A new method for creating nanofibers made of proteins, developed by researchers at Polytechnic Institute of New York University (NYU-Poly), promises to greatly improve drug delivery methods for the treatment of cancers, heart disorders and Alzheimer’s disease, as well as aid in the regeneration of human tissue, bone and cartilage. In addition, applied differently, this same development could point the way to even tinier and more powerful microprocessors for future generations of computers and consumer electronics devices.
The details are spelled out in an article titled “Effects of Divalent Metals on Nanoscopic Fiber Formation and Small Molecule Recognition of Helical Proteins,” which appears online in Advanced Functional Materials. Author Susheel K. Gunasekar, a doctoral student in NYU-Poly’s Department of Chemical and Biological Sciences, was the primary researcher, and is a student of co-author Jin Montclare, assistant professor and head of the department’s Protein Engineering and Molecular Design Lab, where the underlying research was primarily conducted. Also involved were co-authors Luona Anjia, a graduate student, and Professor Hiroshi Matsui, both of the Department of Chemistry and Biochemistry at Hunter College (The City University of New York), where secondary research was conducted.

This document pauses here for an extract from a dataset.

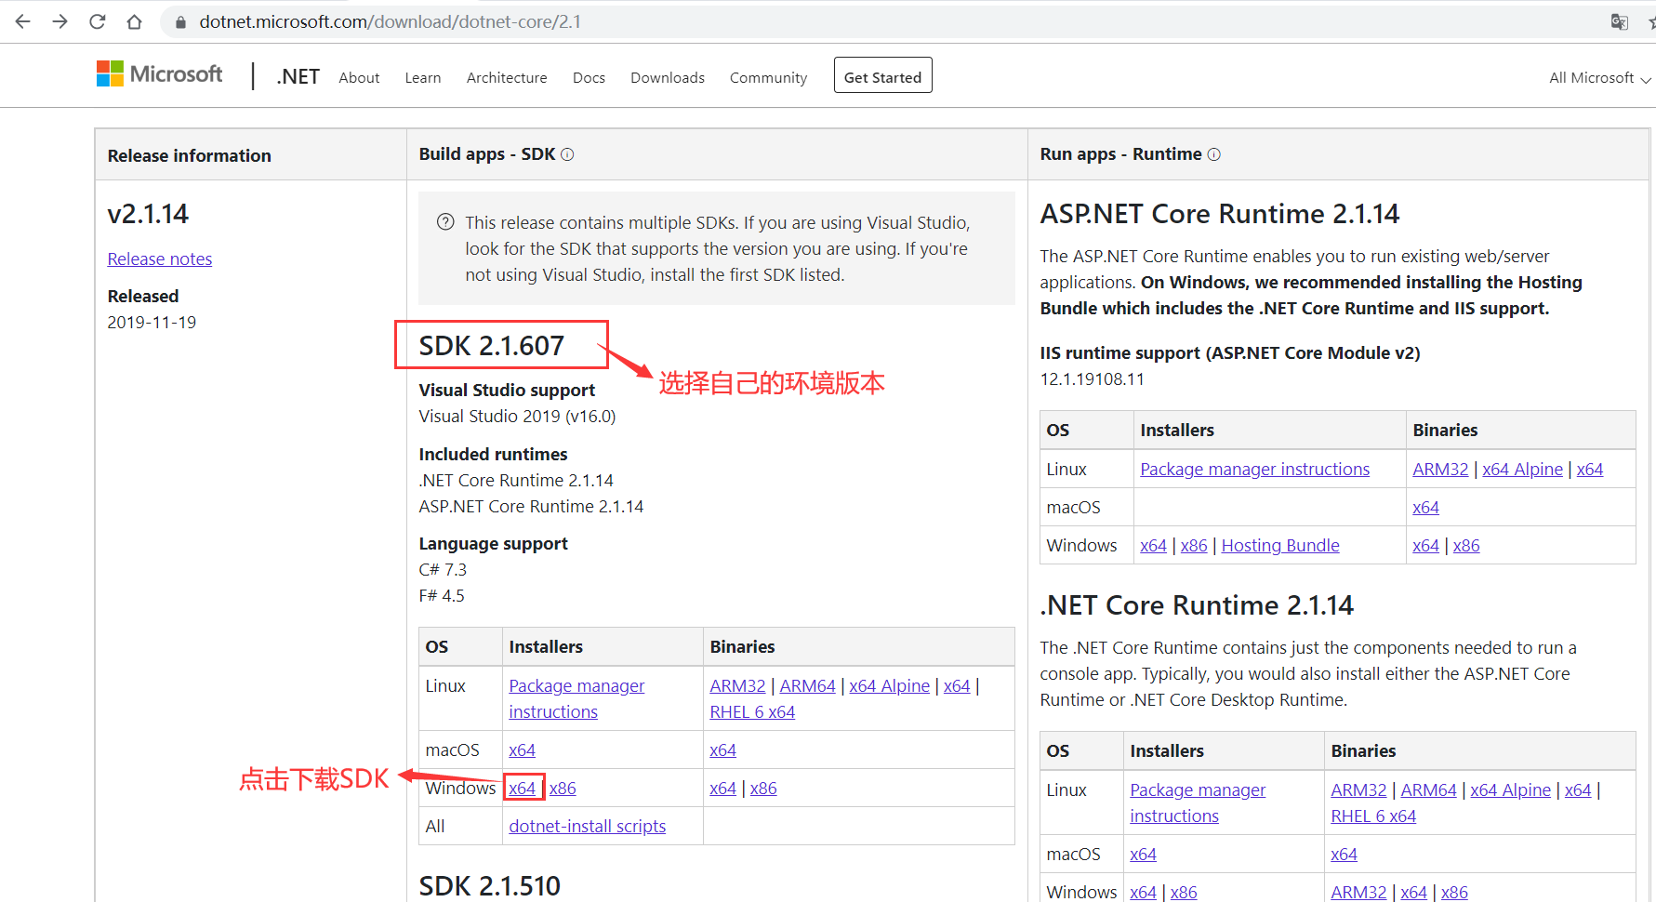Image resolution: width=1656 pixels, height=902 pixels.
Task: Open the Downloads menu item
Action: click(667, 78)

Yet all of this almost never emerged, says Professor Montclare, who explains that it was sheer “serendipity” — a chance observation made by Gunasekar two years ago — that inspired the team’s research and led to its significant findings.

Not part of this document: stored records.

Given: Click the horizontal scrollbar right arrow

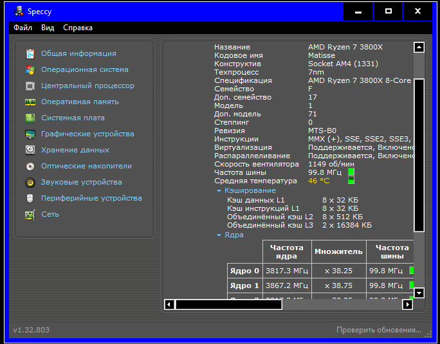Looking at the screenshot, I should coord(407,305).

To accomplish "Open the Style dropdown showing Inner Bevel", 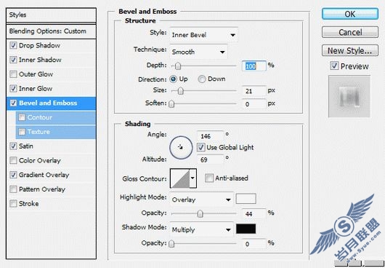I will pyautogui.click(x=203, y=35).
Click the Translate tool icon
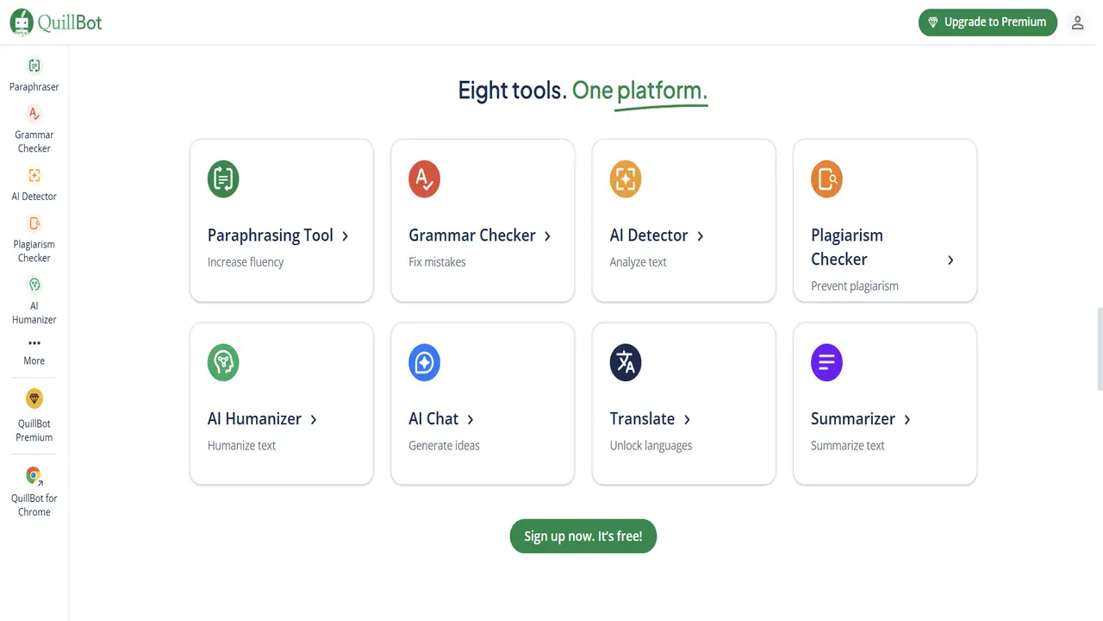Viewport: 1103px width, 621px height. [626, 362]
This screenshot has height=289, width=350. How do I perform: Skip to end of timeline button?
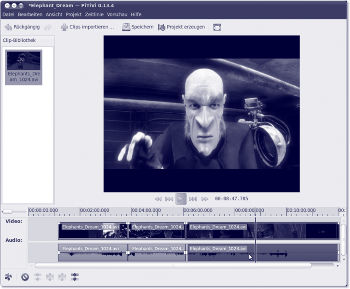(x=193, y=199)
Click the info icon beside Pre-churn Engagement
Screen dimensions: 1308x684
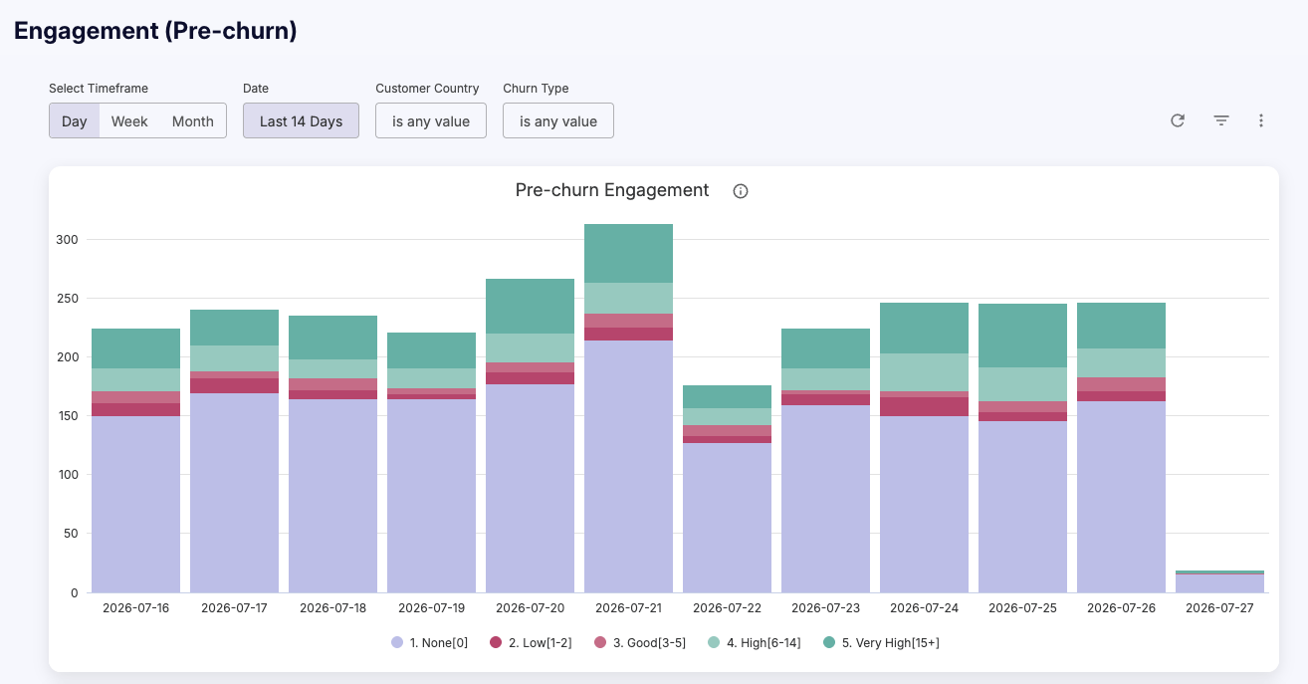(x=741, y=191)
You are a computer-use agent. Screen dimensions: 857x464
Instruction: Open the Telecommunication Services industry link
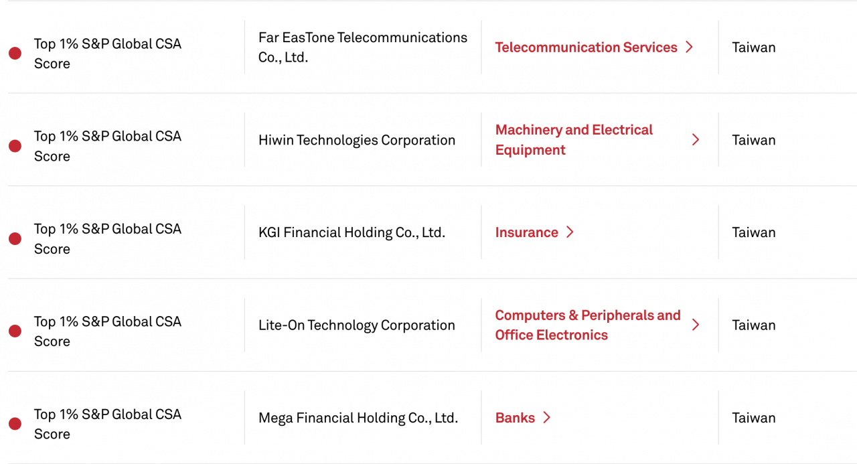(586, 48)
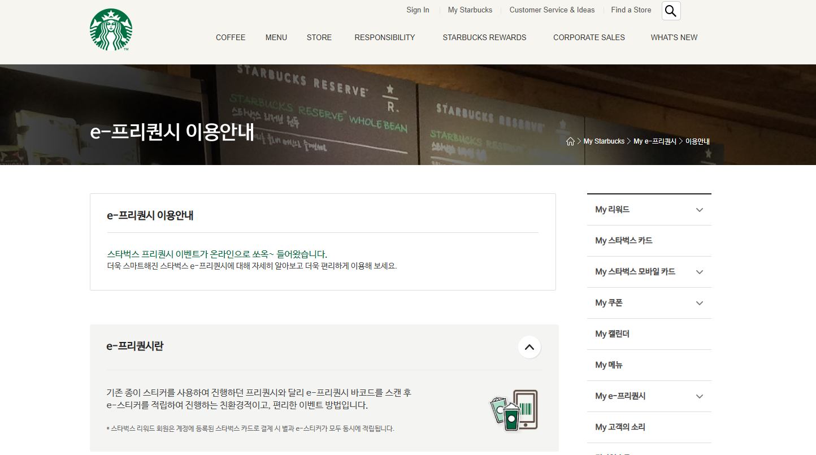Open My 캘린더 from the sidebar

click(612, 333)
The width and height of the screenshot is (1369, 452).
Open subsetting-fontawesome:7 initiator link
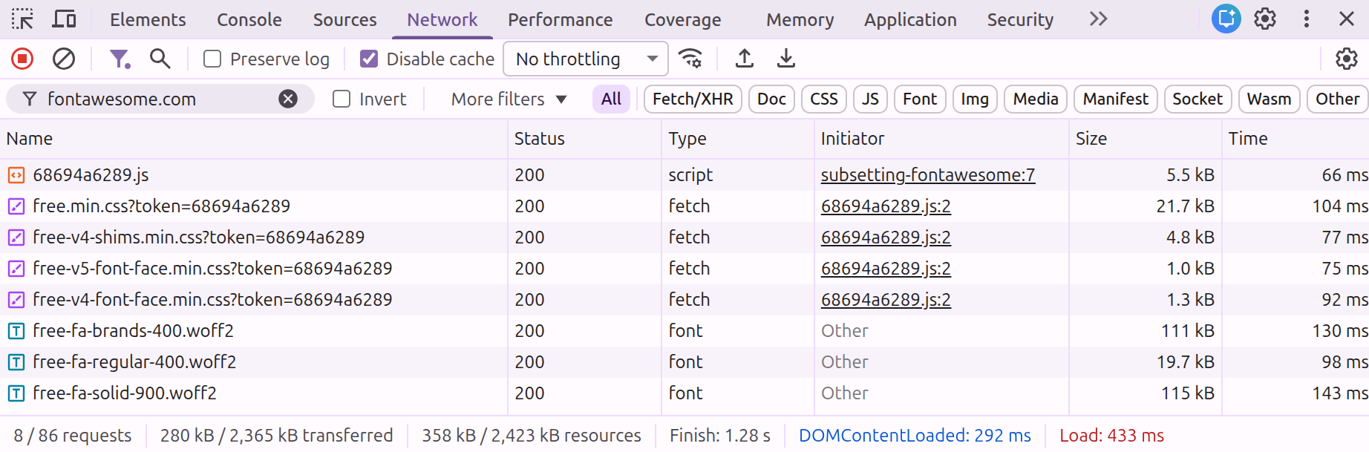point(927,175)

During an experiment that involved studying certain cylinder-shaped proteins derived from cartilage oligomeric matrix protein (COMP, found predominantly in human cartilage), Gunasekar noticed that in high concentrations, these alpha helical coiled-coil proteins spontaneously came together and self-assembled into nanofibers. It was a surprising outcome, Montclare says, because COMP was not known to form fibers at all. “We were really excited,” she recalls. “So we decided to do a series of experiments to see if we could control the fiber formation, and also control its binding to small molecules, which would be housed within the protein’s cylinder.”

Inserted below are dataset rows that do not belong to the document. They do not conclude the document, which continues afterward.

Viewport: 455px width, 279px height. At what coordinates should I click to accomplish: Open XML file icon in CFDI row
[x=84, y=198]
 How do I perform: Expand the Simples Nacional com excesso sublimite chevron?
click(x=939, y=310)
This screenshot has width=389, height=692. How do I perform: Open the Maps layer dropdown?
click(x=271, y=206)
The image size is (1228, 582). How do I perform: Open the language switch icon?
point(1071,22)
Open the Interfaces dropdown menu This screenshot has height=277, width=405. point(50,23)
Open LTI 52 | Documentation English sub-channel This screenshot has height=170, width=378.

Of special interest were molecules of curcumin, an ingredient in dietary supplements used to combat Alzheimer’s disease, cancers and heart disorders.
By adding a set of metal-recognizing amino acids to the coiled-coil protein, the NYU-Poly team succeeded, finding that the nanofibers alter their shapes upon addition of metals such as zinc and nickel to the protein. Moreover, the addition of zinc fortified the nanofibers, enabling them to hold more curcumin, while the addition of nickel transformed the fibers into clumped mats, triggering the release of the drug molecule.
Next, Montclare says, the researchers plan to experiment with creating scaffolds of nanofibers that can be used to induce the regeneration of bone and cartilage (via embedded vitamin D) or human stem cells (via embedded vitamin A).
Later, it may even be possible to apply this organic, protein-based method for creating nanofibers to the world of computers and consumer electronics, Montclare says — producing nanoscale gold threads for use as circuits in computer chips by first creating the nanofibers and then guiding that metal to them.
Ultimately, Montclare says, the researchers would like the fruits of their discovery — such therapeutic nanofibers and metallic nanowires — to be adopted by pharmaceutical companies and microprocessor makers alike.
Funding for this NYU-Poly research was provided by the U.S. Air Force Office of Scientific Research, the U.S. Army Research Office, the U.S. Department of Energy and the National Science Foundation.